Normally I find EatingWell’s fare to be a bit on the bland side, which makes me ambivalent about their otherwise handy books of healthy recipes. This time, however, I very much enjoyed the EatingWell Healthy in a Hurry Cookbook.
The book starts out with a brief section of instructions in case you aren’t wholly experienced with home cooking. This includes planning ahead tips, grocery shopping tips, kitchen equipment you should have, how to approach your cooking, and even food safety concerns. Since there are plenty of inexperienced cooks who might be tempted to pick up a book of quick, healthy meals, this is a handy set of things to include.
Recipe chapters include dinner salads; soups & stews; vegetarian fare; chicken, duck & turkey; fish & seafood; beef, pork & lamb; sauces; sides; and yes, even desserts. There are also some notes on substitutions & equivalencies. There are multiple indexes: a comprehensive index as well as one of recipes that take only 20-30 minutes (most in this book take 45 or less) and one of family-friendly recipes.

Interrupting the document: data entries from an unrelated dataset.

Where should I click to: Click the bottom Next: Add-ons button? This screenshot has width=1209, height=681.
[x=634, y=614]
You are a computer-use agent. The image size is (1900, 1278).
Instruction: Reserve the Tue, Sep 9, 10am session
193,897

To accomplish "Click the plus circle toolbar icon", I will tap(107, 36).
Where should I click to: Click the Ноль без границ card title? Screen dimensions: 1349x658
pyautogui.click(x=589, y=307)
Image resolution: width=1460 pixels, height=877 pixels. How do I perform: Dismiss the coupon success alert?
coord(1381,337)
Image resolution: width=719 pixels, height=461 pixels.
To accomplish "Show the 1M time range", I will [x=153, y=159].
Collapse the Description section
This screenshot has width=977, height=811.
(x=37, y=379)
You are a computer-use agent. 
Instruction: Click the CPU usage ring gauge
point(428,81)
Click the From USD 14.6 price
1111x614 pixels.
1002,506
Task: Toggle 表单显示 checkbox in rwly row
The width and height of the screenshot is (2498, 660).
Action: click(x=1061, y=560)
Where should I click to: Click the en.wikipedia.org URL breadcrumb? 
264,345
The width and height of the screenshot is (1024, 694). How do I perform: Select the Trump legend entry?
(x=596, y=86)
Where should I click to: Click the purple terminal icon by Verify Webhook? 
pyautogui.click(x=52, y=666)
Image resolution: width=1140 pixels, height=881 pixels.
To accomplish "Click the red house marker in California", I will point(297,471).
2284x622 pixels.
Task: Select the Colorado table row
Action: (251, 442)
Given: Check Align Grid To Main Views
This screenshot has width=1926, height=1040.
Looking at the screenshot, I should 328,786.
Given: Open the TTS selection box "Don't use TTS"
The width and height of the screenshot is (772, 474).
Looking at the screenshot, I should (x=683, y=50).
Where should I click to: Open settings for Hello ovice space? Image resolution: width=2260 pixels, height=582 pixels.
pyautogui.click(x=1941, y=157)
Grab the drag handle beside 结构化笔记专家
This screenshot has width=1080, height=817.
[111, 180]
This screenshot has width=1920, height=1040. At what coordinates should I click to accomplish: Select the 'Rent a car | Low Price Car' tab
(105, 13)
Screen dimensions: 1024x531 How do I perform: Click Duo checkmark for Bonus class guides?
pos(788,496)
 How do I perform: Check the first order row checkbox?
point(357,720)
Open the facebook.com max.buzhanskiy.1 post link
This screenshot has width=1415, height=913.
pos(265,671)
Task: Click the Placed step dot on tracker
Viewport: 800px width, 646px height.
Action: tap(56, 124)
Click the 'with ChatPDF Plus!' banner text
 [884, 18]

I always have a hard time faulting EatingWell’s other cookbooks for producing what I consider to be bland recipes, since there’s a sizable audience for that kind of fare. However, I was incredibly relieved to find myself wholly enjoying the very flavorful recipes that we made from Healthy in a Hurry. There’s a vegetarian chili that is surprisingly delicious, with a simple yet effective spice mix that adds a lot. Recipes range from the elegant (grilled lobster tails with nectarine-avocado salad) to the homey (chicken & white bean soup). These recipes make use of some wonderful international flavors to spice things up in recipes such as roast chicken dal and tandoori chicken with tomato-cucumber raita. A vegetable and sausage skillet supper was absolutely divine, and provides a marvelous way to use up bits of leftover veggies of all kinds. The authors seem to have found a better balance between keeping the recipes simple (without using tons of ingredients most cooks might not have) while still interjecting flavor.
Recipe information includes active minutes, total time, make ahead instructions if relevant, nutritional information (calories, fat, fiber, etc.), and even notations on recipes that suit certain dietary needs, such as low carb recipes.
Many recipes include mouth-watering photos, and the recipe layout is clean, plain, and easy to make sense of. Directions are broken down into simple steps.
This is one EatingWell cookbook I can whole-heartedly endorse!